Metrograph, Lower East Side’s new movie theater, is open

Longtime New York cinephiles often keep track of city history through the prism of the openings and closings of their favorite movie houses.

In recent years, there have been far more of the latter, up to last month’s closing of the Ziegfeld Theater.

Yet, the city’s downtown art houses, from the IFC Center to Film Forum, are thriving, and starting Friday they’ll be joined by a newbie to the scene: The Metrograph, the Lower East Side’s first theater since the 1990s closure of the Essex on Grand Street.

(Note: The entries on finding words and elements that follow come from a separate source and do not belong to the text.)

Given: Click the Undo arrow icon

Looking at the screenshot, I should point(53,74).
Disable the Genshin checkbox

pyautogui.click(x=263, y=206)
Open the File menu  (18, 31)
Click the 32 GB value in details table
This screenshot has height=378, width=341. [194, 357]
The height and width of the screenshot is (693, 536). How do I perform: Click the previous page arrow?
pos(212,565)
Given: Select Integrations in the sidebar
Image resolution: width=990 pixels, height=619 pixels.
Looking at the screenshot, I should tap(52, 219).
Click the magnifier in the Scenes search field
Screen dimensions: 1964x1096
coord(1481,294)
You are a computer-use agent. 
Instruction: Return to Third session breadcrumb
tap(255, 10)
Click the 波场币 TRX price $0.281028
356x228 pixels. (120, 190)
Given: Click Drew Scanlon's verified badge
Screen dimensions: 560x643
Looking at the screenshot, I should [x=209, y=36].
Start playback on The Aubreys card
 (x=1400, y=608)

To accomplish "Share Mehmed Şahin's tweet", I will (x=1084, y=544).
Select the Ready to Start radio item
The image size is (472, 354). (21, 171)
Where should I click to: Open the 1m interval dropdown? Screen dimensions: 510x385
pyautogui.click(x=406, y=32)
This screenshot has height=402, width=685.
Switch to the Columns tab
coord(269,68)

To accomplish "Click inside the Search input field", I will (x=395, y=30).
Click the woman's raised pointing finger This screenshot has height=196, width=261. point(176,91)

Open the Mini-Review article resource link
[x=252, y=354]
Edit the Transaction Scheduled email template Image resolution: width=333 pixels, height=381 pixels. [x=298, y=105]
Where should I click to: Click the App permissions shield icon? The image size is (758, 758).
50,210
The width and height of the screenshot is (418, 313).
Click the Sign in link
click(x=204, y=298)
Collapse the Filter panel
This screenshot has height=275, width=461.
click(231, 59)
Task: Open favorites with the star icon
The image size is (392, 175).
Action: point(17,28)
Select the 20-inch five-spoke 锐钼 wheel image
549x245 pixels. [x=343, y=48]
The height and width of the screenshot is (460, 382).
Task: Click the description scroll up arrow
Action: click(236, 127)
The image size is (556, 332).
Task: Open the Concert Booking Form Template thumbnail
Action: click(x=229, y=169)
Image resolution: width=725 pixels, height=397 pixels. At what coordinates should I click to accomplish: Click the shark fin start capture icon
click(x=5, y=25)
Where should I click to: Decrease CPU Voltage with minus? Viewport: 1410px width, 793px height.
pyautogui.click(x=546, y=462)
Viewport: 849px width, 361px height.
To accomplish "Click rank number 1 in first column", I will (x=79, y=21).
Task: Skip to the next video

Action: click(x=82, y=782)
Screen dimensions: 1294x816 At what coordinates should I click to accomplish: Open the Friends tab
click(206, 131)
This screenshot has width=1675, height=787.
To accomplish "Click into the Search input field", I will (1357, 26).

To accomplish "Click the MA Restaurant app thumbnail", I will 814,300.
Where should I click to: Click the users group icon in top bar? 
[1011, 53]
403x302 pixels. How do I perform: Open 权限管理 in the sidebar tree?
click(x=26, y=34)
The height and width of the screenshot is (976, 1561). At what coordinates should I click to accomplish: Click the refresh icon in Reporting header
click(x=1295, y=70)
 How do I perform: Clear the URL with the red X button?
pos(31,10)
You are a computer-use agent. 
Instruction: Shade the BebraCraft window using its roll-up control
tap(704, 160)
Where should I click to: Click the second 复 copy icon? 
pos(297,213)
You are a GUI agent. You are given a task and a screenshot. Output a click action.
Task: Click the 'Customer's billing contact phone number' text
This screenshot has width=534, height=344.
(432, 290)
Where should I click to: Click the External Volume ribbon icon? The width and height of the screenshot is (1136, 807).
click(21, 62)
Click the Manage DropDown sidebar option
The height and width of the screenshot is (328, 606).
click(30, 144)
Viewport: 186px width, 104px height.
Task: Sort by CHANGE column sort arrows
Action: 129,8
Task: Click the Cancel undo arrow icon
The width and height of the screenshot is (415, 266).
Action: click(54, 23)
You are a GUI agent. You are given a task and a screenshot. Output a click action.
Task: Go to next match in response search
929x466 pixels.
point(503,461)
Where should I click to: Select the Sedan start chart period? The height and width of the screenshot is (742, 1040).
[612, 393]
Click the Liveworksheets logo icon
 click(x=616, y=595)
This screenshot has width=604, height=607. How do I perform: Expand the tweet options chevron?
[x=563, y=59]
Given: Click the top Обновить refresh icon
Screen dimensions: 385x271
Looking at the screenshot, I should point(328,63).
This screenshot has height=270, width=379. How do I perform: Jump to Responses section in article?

Opening at 7 Ludlow St., between Canal and Hester streets, The Metrograph will specialize in independent and foreign films, as well as repertory fare on newly-found 35 mm prints.

It’s the brainchild of designer and filmmaker Alexander Olch, 39, who who lives in the neighborhood.

“I fell in love with filmmaking in large part due to the places I went to see movies when I was little,” Olch says. “When I was younger, there was still this old guard of theaters like the Beekman and the Plaza, where you walked in as an 8- or 10-year-old kid, you could tell there was something special with it. That in many ways started my love of cinema.”

The Metrograph’s artistic director and director of programming Jacob Perlin released Olch’s first feature, “The Windmill Movie,” through his distribution company The Film Desk in 2009, and the two of them conceived the new theater.

“What’s perfect about the neighborhood is that it has a very entrenched community that’s been here for a very long time and has now been without a movie theater, and it also seems to be booming,” he says. “We want to appeal to the people that are new to the neighborhood, but it’s also very important to make an effort to reach out to the people who’ve been here for a long time.”

So why hasn’t a new movie theater (other than a Lincoln Center expansion) opened in Manhattan since 2005?

“I think the reason has a great deal to do with the same thing that everything in New York has a great deal to do with,” says Karen Cooper, director of the nonprofit Film Forum. “Real estate values.”

Downtown arthouses have found a way to buck the overall trend, with location playing a large factor in their success.

In 2005, the IFC Center took over the location of the New Waverly Theater, conveniently located right above the busy West 4th Street subway station, making it a destination for those from Manhattan and the outer boroughs as well as nearby NYU film students. Now, they’re planning an expansion from the current five theaters.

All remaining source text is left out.